Figure 3 Comparing the new 14C calibration protocol to the existing 14C calibration method, in the case of samples with a mean age of 12 ka, constant species abundance and various sedimentological prior scenarios. Shown in all panels: the ground-truth age distribution (solid blue line); the age distribution estimated using the new 14C calibration protocol with sedimentological priors (dashed orange line); the age distribution estimated using the traditional 14C calibration method (filled yellow area).
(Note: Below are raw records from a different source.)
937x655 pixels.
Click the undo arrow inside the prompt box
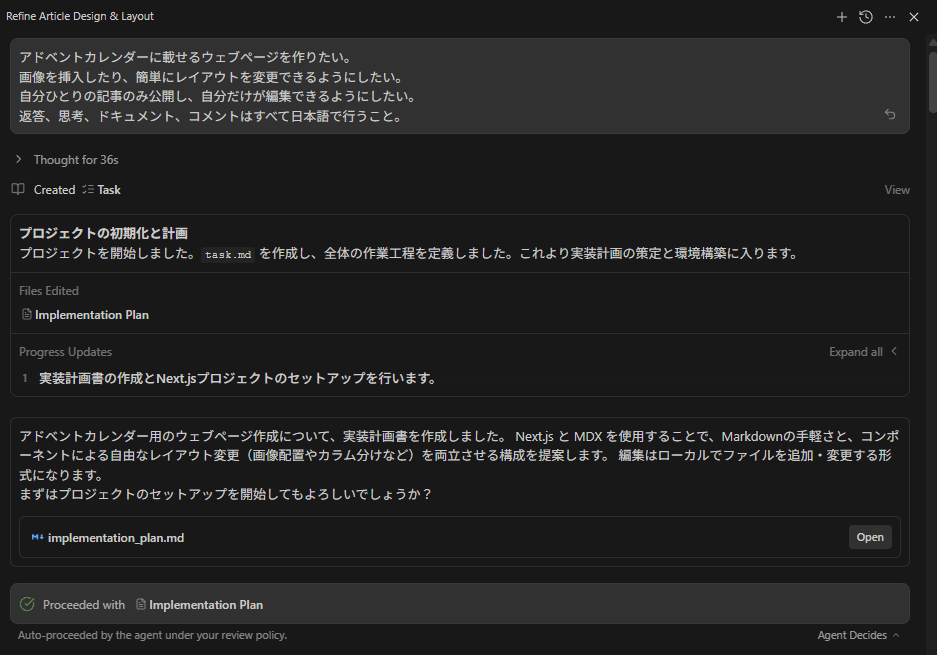(x=889, y=114)
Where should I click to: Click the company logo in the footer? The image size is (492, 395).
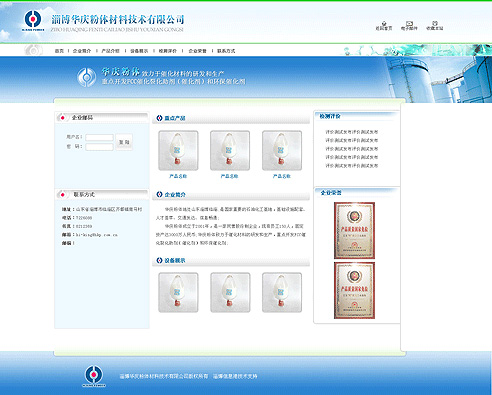click(x=94, y=376)
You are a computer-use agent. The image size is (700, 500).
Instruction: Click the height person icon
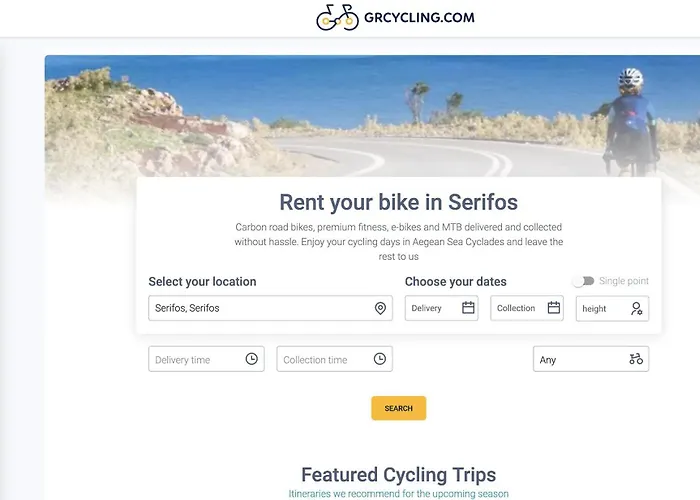[x=636, y=309]
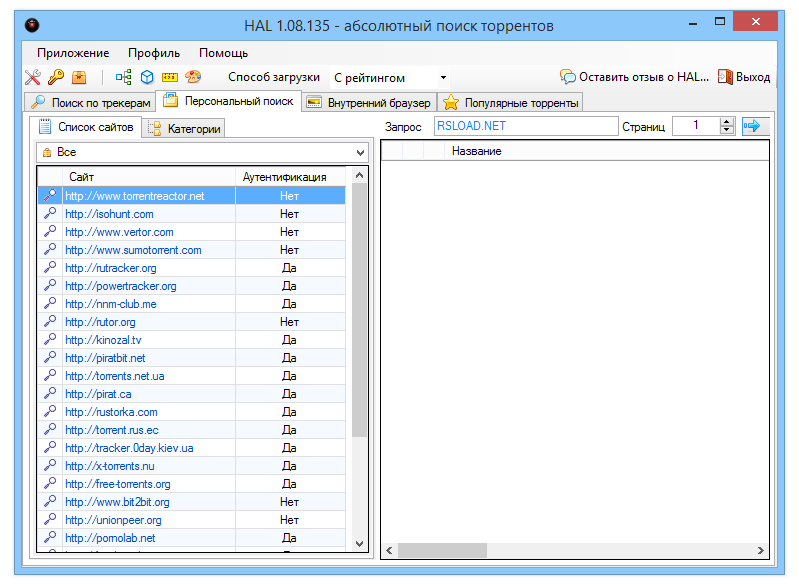Click the yellow ruler icon in toolbar

170,77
Adet is the expected mean 14C activity determination resulting from the ground-truth age distribution according to IntCal20. The following scenarios are considered as sedimentological priors: Panel A: SAR 4 cm ka–1, BD 10 cm; Panel B: SAR 6 cm ka–1, BD 10 cm; Panel C: SAR 8 cm ka–1, BD 10 cm; Panel D: SAR 10 cm ka–1, BD 10 cm; Panel E: SAR 12 cm ka–1, BD 10 cm; Panel F: SAR 14 cm ka–1, BD 10 cm; Panel G: SAR 16 cm ka–1, BD 10 cm; Panel H: SAR 18 cm ka–1, BD 10 cm; Panel I: SAR 20 cm ka–1, BD 10 cm. (Please see electronic version for color figures.)

Subsequently, we can carry out a “virtual AMS analysis” upon the ground-truth distribution by using the IntCal20 (Reimer et al. Reference Reimer, Austin, Bard, Bayliss, Blackwell, Ramsey, Butzin, Cheng, Edwards and Friedrich2020) calibration curve to determine the mean 14C activity that could be expected, in a best-case scenario, to result from the aforementioned age distribution. For simplicity’s sake, no reservoir effect is included in this demonstration, and it is assumed that the mean 14C activity reported by IntCal20 perfectly represents the 14C activity recorded by the sediment archive, with linear interpolation applied to IntCal20 where necessary to achieve annual resolution.

Assuming an appropriate 14C measurement uncertainty of ±80 14C yr, the mean 14C activity can then be calibrated in two ways, which can subsequently be compared to each other: (1) using IntCal20 and Matcal 3.1 (Lougheed and Obrochta Reference Lougheed and Obrochta2016) to carry out the existing, standard 14C calibration procedure following, e.g., Bronk Ramsey (Reference Bronk Ramsey2008), shown in Figure 3 as filled yellow areas; (2) using the aforementioned biocal in combination with IntCal20, supplemented by the SAR and BD priors associated with each scenario, to carry out the new calibration protocol outlined in this study, which is represented in Figure 3 as broken orange lines.

As could be expected, the calibration protocol using sedimentological priors outperforms the standard calibration procedure in estimating the ground-truth age distribution, as shown in Figure 3 for a number of SAR scenarios ranging between 4 and 20 cm ka–1, with a BD of 10 cm and constant temporal species abundance. In such use case scenarios, using the calibration protocol with sedimentological priors demonstrably leads to a more accurate calibrated age distribution, which would be ideal for improving age-depth modeling of low SAR sediment archives.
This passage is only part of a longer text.